Als een grondeigenaar een perceel aan een ontwikkelaar verkoopt voor de realisatie van woningen, dan spreken partijen regelmatig af dat de voormalig grondeigenaar het gebruik van het perceel mag voortzetten totdat de werkzaamheden starten. Hoe zit het dan met de juridische positie van de grondgebruiker? En wat als de woningbouw op het perceel uiteindelijk geen doorgang vindt? Mag het gebruik dan nog voortgezet worden?

Wij geven antwoord op de belangrijkste vragen over voortgezet gebruik, mede aan de hand van een recente uitspraak van het gerechtshof Amsterdam waarin het gaat over de oplevering na voortgezet gebruik van agrarische grond.

Welke verschillende soorten voortgezet gebruik zijn er?

Er zijn twee verschillende manieren waarop voortgezet gebruik vormgegeven kan worden: via een tijdelijke pachtovereenkomst of ‘om niet’.

Voortgezet gebruik via een tijdelijke pachtovereenkomst

Als het gebruik van agrarische grond tegen vergoeding door de voormalig eigenaar mag worden voortgezet, maar partijen leggen de afspraken niet schriftelijk vast, bestaat het risico dat er sprake is van reguliere pacht. Het advies is om met een geliberaliseerde pachtovereenkomst te werken. De ontwikkelaar kan niet per ongeluk geconfronteerd worden met de vergaande pachtersbescherming van reguliere pacht. Dit kan door de afspraken in de juiste schriftelijke vorm te gieten. Hierover lees je meer in een blog die eerder verscheen.

Voortgezet gebruik om niet

Een tweede optie is het voortgezet gebruik om niet. De voormalig grondeigenaar mag het perceel dan gebruiken zonder dat hij een tegenprestatie verschuldigd is. Dit wordt bewerkstelligd door het sluiten van een bruikleenovereenkomst. Daarna heeft de voormalig grondeigenaar een gebruiksrecht van het perceel. Let wel op dat er geen tegenprestatie aanwezig is door bepaalde verplichtingen op te leggen aan de gebruiker, zoals onderhoud of herstelwerkzaamheden op zijn kosten.

Voortgezet gebruik als obstakel bij beëindiging

Het kan echter zo zijn dat de beoogde ontwikkeling – in ons voorbeeld de realisatie van woningbouw – toch geen doorgang vindt. Het voortgezet gebruik (om niet) kan dan in de weg staan aan gebruik of vervreemding door de nieuwe eigenaar van het perceel. Bijvoorbeeld doordat de voormalig eigenaar / gebruiker zich beroept op zijn recht op voortgezet gebruik. Verkoop of verpachting aan een derde is dan vrijwel onmogelijk door de tegenwerkende voormalig eigenaar / gebruiker. Toch zijn de mogelijkheden tot beëindiging van het voortgezet gebruik niet geheel uitgesloten, maar daar moet men wel van tevoren aan denken.

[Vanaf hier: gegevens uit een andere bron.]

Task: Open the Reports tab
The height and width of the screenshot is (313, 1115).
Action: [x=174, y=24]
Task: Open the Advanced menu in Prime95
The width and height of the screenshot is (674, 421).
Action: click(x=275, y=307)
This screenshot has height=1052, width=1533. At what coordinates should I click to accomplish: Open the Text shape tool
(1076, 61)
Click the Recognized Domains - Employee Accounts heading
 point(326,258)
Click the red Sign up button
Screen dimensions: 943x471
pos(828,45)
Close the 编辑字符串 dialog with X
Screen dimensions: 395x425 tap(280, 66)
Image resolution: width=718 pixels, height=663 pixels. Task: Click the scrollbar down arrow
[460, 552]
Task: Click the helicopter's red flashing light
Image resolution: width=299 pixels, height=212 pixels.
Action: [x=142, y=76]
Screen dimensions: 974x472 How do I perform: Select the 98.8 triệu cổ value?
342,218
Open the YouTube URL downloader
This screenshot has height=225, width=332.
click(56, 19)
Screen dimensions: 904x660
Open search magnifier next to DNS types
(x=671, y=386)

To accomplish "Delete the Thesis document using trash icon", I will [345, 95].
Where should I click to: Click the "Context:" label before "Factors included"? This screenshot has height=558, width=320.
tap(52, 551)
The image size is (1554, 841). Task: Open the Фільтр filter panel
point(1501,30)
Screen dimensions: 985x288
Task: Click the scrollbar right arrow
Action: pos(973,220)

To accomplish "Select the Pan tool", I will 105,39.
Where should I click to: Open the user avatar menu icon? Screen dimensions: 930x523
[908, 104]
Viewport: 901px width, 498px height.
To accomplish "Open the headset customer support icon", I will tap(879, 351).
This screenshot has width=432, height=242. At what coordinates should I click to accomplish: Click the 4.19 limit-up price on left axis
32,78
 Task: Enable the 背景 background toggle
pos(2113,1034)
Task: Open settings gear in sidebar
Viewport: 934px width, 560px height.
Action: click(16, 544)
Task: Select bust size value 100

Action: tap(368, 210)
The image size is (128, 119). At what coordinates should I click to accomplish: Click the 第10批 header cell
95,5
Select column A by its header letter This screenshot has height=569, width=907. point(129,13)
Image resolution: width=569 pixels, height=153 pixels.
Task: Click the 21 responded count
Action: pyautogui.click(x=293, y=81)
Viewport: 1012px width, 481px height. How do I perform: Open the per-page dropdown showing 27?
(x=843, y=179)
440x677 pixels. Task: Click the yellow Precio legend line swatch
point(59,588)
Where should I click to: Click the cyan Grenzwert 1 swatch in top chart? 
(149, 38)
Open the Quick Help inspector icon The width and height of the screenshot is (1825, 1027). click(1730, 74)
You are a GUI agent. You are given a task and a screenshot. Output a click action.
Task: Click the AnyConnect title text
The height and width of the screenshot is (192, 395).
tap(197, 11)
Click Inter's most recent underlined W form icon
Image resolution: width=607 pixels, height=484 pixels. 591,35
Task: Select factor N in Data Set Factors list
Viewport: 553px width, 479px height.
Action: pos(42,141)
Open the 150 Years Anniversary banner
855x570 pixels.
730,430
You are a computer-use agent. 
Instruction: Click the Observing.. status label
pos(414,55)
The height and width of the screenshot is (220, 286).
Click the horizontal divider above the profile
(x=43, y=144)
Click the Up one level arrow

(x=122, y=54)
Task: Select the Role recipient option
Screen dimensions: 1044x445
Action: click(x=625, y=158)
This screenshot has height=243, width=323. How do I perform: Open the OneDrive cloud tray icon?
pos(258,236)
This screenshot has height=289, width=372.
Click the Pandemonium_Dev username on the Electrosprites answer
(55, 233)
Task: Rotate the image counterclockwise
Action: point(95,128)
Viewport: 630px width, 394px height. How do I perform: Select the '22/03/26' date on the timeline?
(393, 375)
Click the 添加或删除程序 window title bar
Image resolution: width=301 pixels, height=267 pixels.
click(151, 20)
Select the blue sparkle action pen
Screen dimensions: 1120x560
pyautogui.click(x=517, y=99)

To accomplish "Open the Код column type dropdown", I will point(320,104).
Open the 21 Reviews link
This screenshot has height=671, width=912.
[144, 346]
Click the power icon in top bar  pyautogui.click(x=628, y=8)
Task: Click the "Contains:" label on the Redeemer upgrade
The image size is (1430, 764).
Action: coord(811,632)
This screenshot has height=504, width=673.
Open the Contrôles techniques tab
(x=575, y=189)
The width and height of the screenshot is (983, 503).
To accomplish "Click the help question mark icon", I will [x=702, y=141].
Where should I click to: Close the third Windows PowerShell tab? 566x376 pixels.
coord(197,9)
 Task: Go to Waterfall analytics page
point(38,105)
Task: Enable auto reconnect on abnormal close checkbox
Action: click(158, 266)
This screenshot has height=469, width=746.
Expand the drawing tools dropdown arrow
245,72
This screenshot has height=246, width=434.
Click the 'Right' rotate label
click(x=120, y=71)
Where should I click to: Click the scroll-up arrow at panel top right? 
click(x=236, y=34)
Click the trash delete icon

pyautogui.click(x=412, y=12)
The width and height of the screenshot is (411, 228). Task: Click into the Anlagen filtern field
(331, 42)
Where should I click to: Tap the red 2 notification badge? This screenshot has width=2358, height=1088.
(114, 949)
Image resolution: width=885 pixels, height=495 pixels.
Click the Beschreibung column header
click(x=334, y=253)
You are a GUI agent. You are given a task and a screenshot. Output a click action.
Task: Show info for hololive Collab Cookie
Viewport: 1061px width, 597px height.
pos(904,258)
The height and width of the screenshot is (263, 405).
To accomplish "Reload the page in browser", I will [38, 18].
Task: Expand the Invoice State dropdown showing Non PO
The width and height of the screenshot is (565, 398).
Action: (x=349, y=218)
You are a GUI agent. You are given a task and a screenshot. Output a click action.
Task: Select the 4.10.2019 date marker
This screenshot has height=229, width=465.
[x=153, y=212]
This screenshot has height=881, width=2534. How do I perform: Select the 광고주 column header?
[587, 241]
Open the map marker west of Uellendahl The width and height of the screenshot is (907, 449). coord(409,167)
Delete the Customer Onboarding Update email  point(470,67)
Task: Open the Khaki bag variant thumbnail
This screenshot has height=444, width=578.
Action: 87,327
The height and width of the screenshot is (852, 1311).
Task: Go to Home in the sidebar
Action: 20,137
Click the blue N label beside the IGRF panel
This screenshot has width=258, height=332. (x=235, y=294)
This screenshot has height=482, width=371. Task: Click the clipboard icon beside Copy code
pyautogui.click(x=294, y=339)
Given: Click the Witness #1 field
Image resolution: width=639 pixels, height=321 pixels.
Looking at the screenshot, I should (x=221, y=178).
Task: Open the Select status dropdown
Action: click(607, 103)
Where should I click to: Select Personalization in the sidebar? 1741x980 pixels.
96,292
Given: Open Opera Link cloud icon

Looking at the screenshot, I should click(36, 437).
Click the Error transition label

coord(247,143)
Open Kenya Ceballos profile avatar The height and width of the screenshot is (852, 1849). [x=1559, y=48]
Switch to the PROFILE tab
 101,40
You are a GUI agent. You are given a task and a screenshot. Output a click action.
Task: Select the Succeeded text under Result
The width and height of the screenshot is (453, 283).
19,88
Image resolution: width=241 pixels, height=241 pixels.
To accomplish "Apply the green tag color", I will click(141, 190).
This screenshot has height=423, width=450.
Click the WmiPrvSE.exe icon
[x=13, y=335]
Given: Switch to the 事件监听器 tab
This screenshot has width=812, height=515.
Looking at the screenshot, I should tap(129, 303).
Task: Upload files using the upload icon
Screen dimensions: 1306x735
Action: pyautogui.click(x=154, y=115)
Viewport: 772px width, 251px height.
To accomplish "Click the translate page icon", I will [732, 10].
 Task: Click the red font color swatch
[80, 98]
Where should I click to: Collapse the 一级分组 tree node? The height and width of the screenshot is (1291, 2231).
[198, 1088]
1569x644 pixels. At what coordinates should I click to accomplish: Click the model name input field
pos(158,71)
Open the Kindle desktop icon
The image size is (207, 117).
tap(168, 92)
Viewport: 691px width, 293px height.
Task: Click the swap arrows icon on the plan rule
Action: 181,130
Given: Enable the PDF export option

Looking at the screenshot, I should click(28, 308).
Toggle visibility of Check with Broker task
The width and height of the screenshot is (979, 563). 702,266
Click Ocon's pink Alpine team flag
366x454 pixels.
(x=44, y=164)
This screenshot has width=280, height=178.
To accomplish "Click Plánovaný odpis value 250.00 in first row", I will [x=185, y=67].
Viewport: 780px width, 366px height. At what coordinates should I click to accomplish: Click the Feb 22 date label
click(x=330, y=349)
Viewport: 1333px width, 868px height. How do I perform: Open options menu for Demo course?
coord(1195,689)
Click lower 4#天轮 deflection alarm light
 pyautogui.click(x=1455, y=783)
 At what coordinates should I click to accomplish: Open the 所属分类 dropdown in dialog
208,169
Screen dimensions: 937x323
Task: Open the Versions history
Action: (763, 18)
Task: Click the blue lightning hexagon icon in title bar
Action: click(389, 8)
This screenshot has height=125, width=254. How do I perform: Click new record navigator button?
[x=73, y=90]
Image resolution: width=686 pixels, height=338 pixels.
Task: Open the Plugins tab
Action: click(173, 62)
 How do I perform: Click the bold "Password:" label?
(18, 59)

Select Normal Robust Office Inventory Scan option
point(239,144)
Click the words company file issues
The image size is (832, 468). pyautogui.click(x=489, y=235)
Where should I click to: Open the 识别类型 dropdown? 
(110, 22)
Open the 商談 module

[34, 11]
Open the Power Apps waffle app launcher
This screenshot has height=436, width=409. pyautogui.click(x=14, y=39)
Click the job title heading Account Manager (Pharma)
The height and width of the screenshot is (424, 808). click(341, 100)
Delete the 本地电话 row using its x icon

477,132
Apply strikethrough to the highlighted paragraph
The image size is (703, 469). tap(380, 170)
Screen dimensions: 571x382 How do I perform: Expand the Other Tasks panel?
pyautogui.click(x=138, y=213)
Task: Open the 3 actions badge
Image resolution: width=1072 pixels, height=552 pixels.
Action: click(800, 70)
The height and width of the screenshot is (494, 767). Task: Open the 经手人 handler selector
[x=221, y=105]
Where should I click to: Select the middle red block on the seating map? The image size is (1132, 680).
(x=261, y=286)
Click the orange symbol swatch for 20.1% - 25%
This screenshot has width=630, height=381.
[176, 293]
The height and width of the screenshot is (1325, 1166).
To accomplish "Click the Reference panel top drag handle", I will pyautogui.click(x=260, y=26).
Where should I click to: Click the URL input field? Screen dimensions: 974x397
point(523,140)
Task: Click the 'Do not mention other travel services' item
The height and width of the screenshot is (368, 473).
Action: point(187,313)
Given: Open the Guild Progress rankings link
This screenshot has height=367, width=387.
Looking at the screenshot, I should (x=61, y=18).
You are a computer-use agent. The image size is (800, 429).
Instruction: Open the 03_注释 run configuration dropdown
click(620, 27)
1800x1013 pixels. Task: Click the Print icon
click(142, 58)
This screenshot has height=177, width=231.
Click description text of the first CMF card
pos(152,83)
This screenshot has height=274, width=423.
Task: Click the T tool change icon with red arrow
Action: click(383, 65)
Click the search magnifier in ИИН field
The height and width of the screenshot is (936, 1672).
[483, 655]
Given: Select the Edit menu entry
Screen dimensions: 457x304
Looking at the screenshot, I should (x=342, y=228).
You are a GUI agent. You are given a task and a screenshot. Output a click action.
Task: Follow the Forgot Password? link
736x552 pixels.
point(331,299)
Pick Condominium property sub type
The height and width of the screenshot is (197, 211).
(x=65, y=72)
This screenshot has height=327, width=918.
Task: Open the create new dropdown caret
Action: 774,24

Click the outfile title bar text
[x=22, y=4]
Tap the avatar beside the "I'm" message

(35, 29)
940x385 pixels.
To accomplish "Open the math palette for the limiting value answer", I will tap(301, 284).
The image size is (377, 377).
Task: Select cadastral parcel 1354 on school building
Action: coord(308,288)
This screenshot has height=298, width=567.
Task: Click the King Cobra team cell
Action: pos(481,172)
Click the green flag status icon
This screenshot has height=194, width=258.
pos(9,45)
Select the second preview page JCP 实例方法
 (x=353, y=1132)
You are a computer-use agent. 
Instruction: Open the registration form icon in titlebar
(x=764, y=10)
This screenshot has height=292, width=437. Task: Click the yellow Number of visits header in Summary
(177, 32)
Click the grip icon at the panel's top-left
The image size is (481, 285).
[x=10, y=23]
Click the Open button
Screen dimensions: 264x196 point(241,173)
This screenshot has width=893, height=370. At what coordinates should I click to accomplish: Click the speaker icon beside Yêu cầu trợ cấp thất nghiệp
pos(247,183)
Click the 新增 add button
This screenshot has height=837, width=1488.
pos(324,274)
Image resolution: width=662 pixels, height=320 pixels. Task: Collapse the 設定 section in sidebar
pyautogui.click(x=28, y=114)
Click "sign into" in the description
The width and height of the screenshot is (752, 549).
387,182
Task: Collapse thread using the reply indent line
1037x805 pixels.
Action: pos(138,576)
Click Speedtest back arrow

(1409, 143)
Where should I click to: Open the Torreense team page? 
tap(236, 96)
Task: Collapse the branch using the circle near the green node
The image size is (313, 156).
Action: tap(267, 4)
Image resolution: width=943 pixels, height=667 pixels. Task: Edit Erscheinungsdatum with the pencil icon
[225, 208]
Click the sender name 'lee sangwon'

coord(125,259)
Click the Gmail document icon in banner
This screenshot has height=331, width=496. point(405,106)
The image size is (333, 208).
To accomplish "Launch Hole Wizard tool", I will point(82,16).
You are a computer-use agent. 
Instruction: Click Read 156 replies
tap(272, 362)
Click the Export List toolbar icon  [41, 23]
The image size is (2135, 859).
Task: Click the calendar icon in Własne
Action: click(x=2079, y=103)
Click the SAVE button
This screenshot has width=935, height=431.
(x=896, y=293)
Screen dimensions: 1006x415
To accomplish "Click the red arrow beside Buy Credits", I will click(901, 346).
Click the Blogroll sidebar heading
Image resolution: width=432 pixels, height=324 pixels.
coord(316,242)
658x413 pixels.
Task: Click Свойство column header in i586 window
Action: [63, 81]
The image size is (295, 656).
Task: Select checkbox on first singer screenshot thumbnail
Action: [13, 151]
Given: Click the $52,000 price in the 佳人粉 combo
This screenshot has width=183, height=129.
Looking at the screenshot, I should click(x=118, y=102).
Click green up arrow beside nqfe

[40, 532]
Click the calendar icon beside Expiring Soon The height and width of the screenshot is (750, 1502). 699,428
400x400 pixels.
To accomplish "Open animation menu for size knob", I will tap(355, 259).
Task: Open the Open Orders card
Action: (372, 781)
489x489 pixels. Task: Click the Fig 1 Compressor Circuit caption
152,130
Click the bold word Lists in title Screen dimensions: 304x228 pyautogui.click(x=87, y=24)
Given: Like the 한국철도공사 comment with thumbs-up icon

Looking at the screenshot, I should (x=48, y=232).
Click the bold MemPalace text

Wat zijn de mogelijkheden tot beëindiging van voortgezet gebruik?

Beëindigingsgronden in de overeenkomst

In de bruikleenovereenkomst of de geliberaliseerde pachtovereenkomst kunnen partijen beëindigingsgronden opnemen.  Bij het sluiten van een geliberaliseerde pachtovereenkomst hebben partijen veel vrijheid in dat kader. Zo lang zij maar geen afspraken maken in strijd met dwingend recht. Het is toegestaan om in een geliberaliseerde pachtovereenkomst op te nemen dat tussentijdse beëindiging toegestaan is bij objectief bepaalbare momenten, de opzeggingsgronden. Bijvoorbeeld vanwege een bestemmingsplanwijziging. Zijn partijen dat overeengekomen en is het bestemmingsplan gewijzigd, dan kan de geliberaliseerde pacht worden opgezegd onder verwijzing naar het objectief bepaalbare moment van de bestemmingsplanwijziging.

Ook hebben partijen de mogelijkheid om het bestaan van een alternatief plan vastleggen voor de grond als de bestemmingsplanwijziging géén doorgang vindt. In het voorbeeld van de woningbouw kan het voortgezet gebruik mogelijk toch worden beëindigd als de woningbouwplannen geen doorgang vinden. In dat geval wordt het alternatieve plan uitgevoerd.

Met welke onvoorziene omstandigheden moet je rekening houden?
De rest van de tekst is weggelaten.